Hier de 16h30 à 1h30 du matin, ont repris les débats à l’Assemblée nationale. (notre compte rendu intégral, partie I,partie II) La soirée s’est surtout manifestée par une succession d’avis défavorables émis par Christine Albanel et Franck Riester contre tous les amendements déposés sur le texte, quelle que soit l’épaisseur des arguments avancés par leurs auteurs (de toutes les couleurs politiques). Mais des éléments importants ont été donnés sur les technologies de filtrage qui se cachent dans le projet de loi.

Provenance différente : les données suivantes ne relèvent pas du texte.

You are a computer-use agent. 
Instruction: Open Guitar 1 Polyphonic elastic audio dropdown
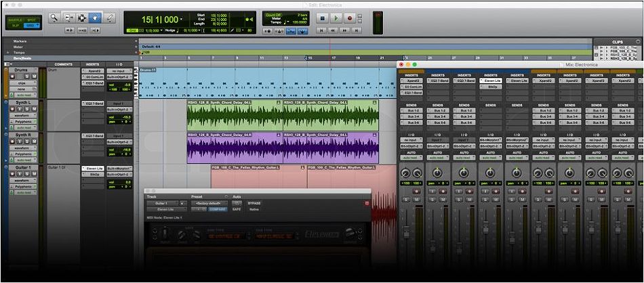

L’un des points forts a donc été ce chapitre du filtrage. Dans les nombreuses missions confiées à la Hadopi est prévue une évaluation d’expérimentation du filtrage. Que dit le texte ? « [La Hadopi] évalue (…) les expérimentations conduites dans le domaine des technologies de reconnaissance des contenus et de filtrage par les concepteurs de ces technologies, les titulaires de droits sur les œuvres et objets protégés et les personnes dont l’activité est d’offrir un service de communication au public en ligne. Elle rend compte des principales évolutions constatées en la matière, notamment pour ce qui regarde l’efficacité de telles technologies, dans son rapport annuel. (…) Elle identifie et étudie les modalités techniques permettant l’usage illicite des œuvres et des objets protégés par un droit d’auteur ou par un droit voisin sur les réseaux de communications électroniques. Dans le cadre du rapport (…)elle propose, le cas échéant, des solutions visant à y remédier ».
Des accords de l'Elysée oubliés
Les termes sont limpides : reconnaissance des contenus et filtrages, expérimentation avec les sociétés spécialisées en collaboration forcée avec les FAI, le tout consigné dans un rapport annuel. Ce texte, qui a été voté hier soir par les députés, en l’étant va ainsi conduire à des tests grandeurs natures visant à mettre place le filtrage des contenus.en France.
Ce ne sont que des tests, mais les accords de l’Élysée étaient limpides : ils n’envisageaient ces mesures qu’en cas de faisabilités techniques et financières, pas au-delà. Avec cet article, le projet pousse l’expérimentation en faisant l’économie de ces contraintes. Il y aura et devra y avoir des tests, un point c’est tout.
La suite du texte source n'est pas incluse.